» **What is expected**
Render every line of the records below as a JSON list of strings, one string per line, with blank lines omitted. Leave the pictures out.

» **Input for this task**

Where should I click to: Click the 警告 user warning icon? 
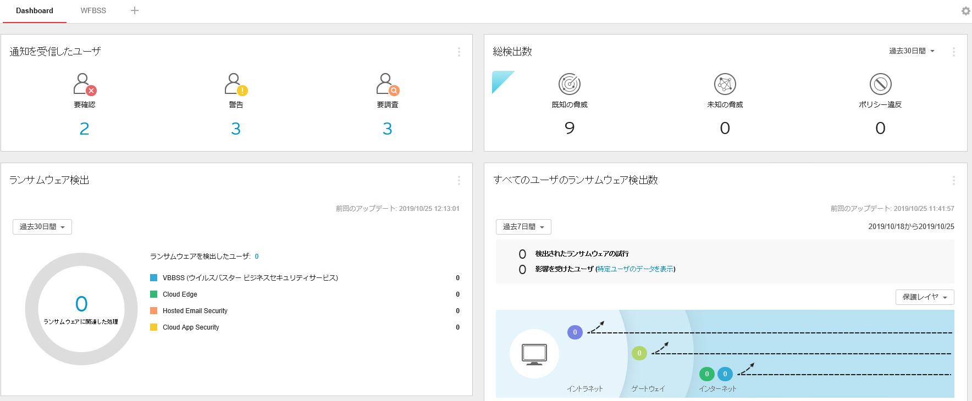pyautogui.click(x=236, y=84)
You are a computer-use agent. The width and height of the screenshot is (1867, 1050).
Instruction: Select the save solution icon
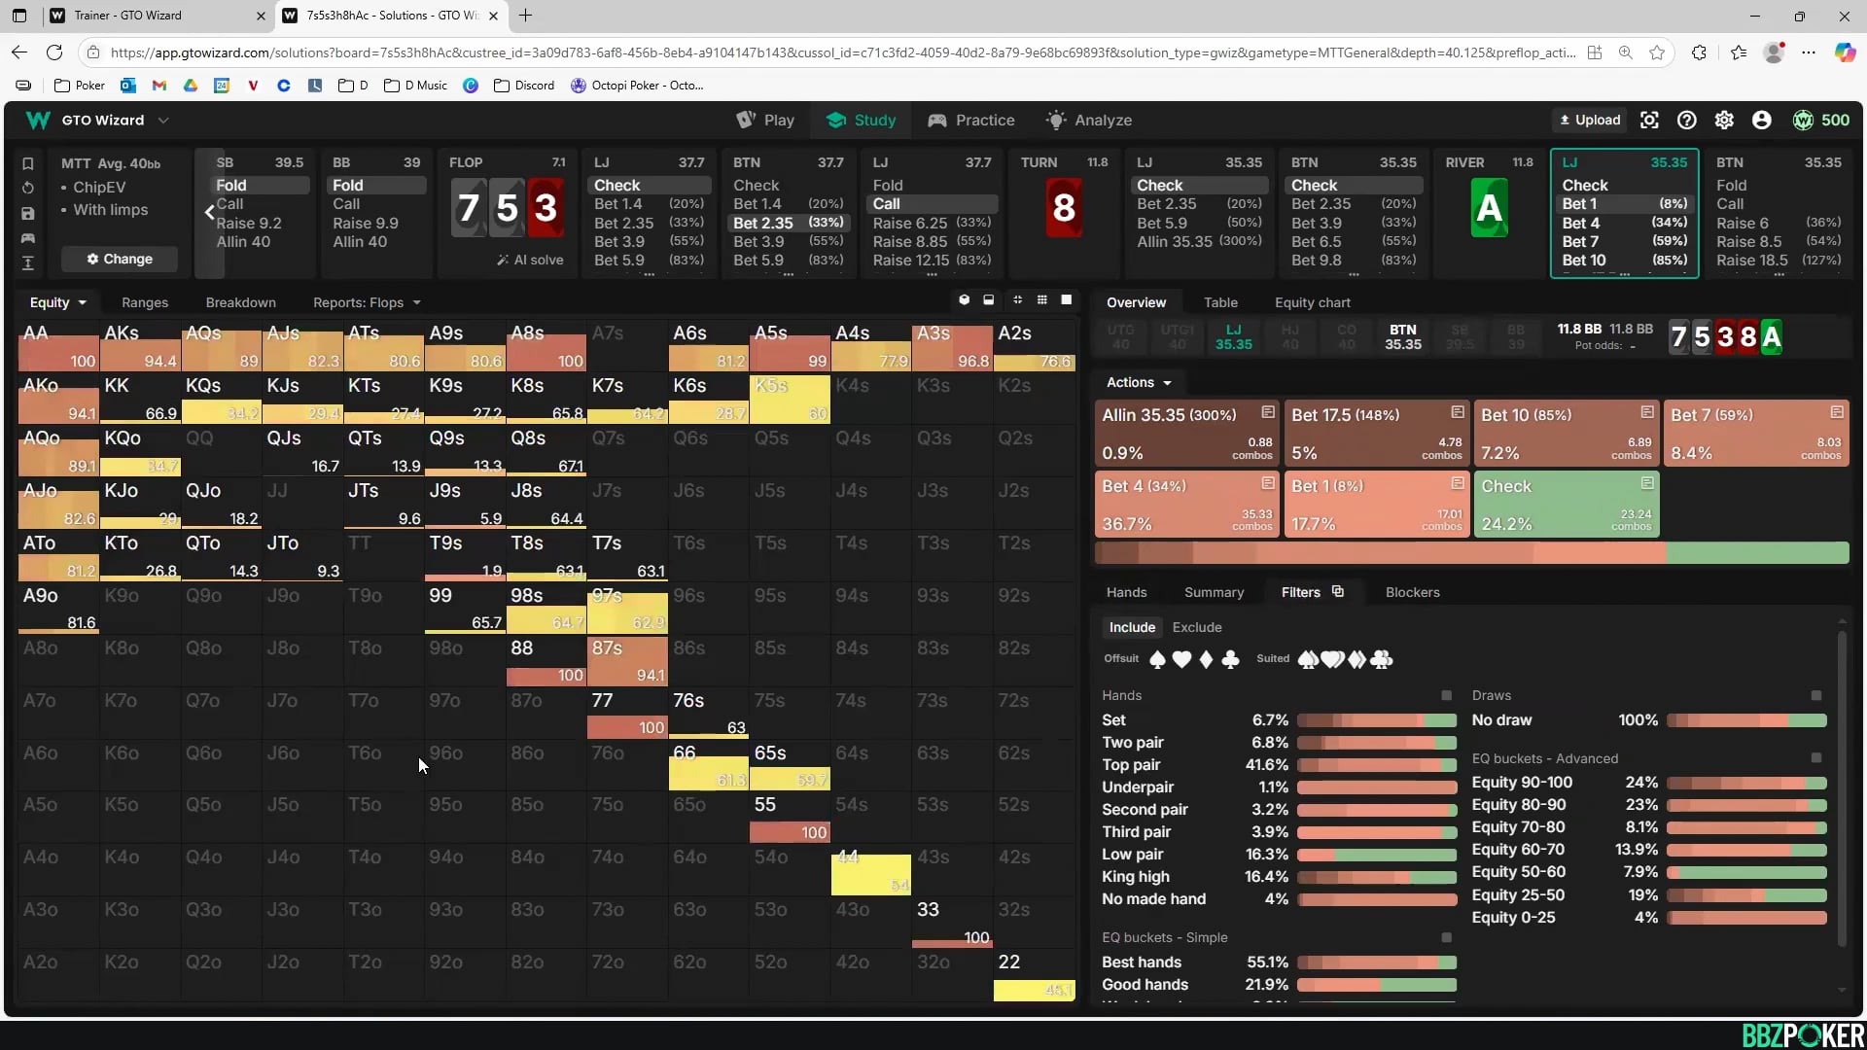(x=28, y=213)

» **Response to this exercise**
[
  "Where should I click to: Click the 警告 user warning icon? ",
  "pyautogui.click(x=236, y=84)",
  "You are a computer-use agent. The width and height of the screenshot is (1867, 1050).",
  "Instruction: Select the save solution icon",
  "(x=28, y=213)"
]